I think it’s pretty irresistible because it feels good when someone says, “I had a dream about you.” To imagine that coming from people all around the globe is just like too enticing of an idea that it would be easy to reject or resist to engage with it. But also, we’re dealing with a somewhat antiquated man. He’s not well-versed in our current culture and is naive about the cost of engagement. I think that is his biggest flaw. His sort of naive optimism in engaging with this whole phenomenon.
I also found that interesting because you have this balding man who wears a kind of Mr. Rogers sweater and has his wife trying to entice him to be intimate. He allows himself to do it with this woman from the ad agency. It’s the view of how dreams and celebrity can cloud it even for her.
Yeah, exactly. Also, just imagining how long, or if ever, it’s been since he got that type of attention and how extremely conflicted he is about it. It’s just, like, fascinating to watch a man who’s so principled gradually lose all of his principles.
You filmed most of Dream Scenario on location, and the practicality of it all helps as the movie gets darker. With how crazy things get as Paul’s dreams become an amalgamation of all his anger and frustration, there’s still a restraint in not going too far off the dreamscape.
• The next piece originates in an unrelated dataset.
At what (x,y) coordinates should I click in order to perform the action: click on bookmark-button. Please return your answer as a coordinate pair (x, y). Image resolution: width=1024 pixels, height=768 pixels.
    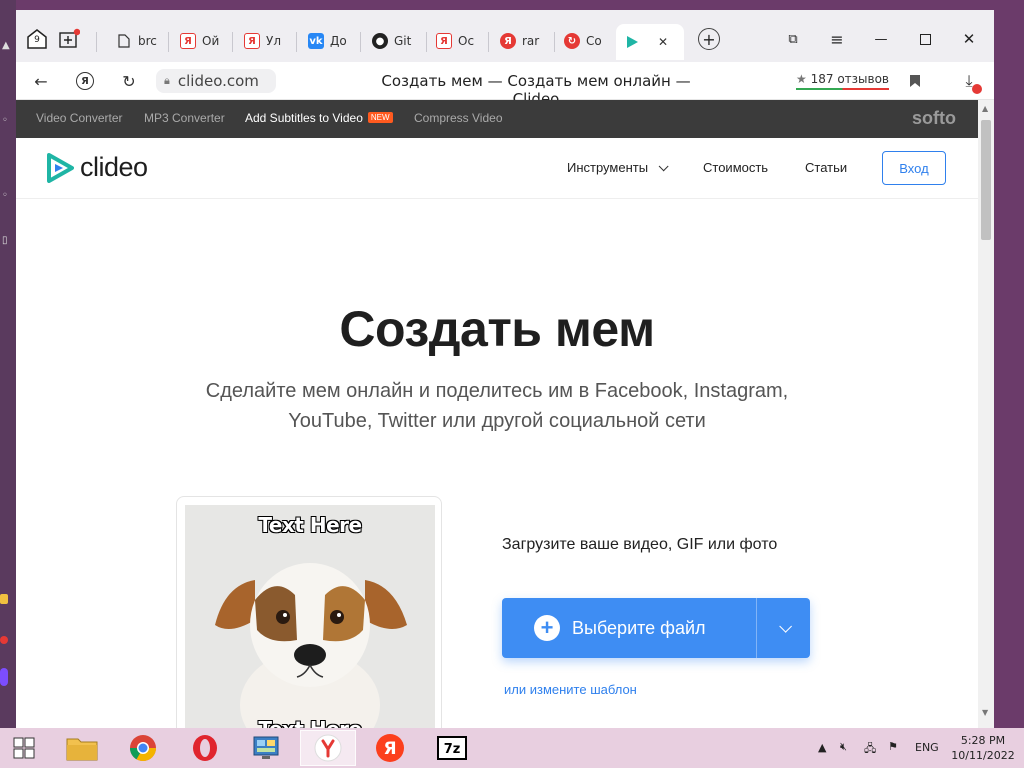
    Looking at the image, I should click on (915, 81).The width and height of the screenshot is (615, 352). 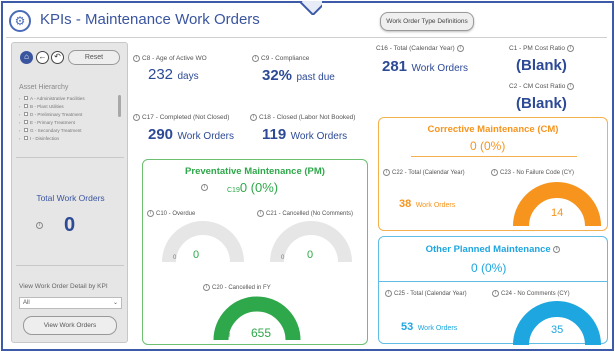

I wanted to convey the actual lived experience of a dream. The phenomenology of being inside a dream is very different from the remembered dream or when discussing a dream in our waking life. When you’re dreaming, you don’t have any skepticism. Nothing is illogical. The feeling of a dream where even the strangest things happen, and you take it at face value. You don’t question it.
When you recount a dream, if it is very different from our logic, it becomes ridiculous, and we have to laugh at it. Making the dreams feel like they do for the dreamer was vital. There was a limit to how ridiculous I could make them. I wanted them to stay as close to actual logic as possible so that the audience would understand the feeling that the dreamer is supposed to have.
Even the gory scenes at the end have a little practicality to them where you’re like, okay, that could happen. He’s not morphing people into a pizza like Freddy does – even if he dawns his glove at the end.
It would then feel ridiculous to claim that you’re traumatized by those dreams because they just seem ridiculous again with not knowing where the sympathy lies if he’s purely a victim or not. I wanted the student’s perspective of living through nightmares that feel hyper-realistic every night.
That would be highly problematic as a student if that were your professor. I didn’t want to shoot fish in a barrel and make their claims ridiculous. This wasn’t about making fun of the younger generation's lack of capability to deal with difficult things.
I wanted to be a debate: where would you be able to come and see that person every day if your dreams were this horrific? This one scene with the hammer is a scene that changed the movie's rating and might even impact the economic viability of this movie in the world. But we needed to go there to understand the students' arguments.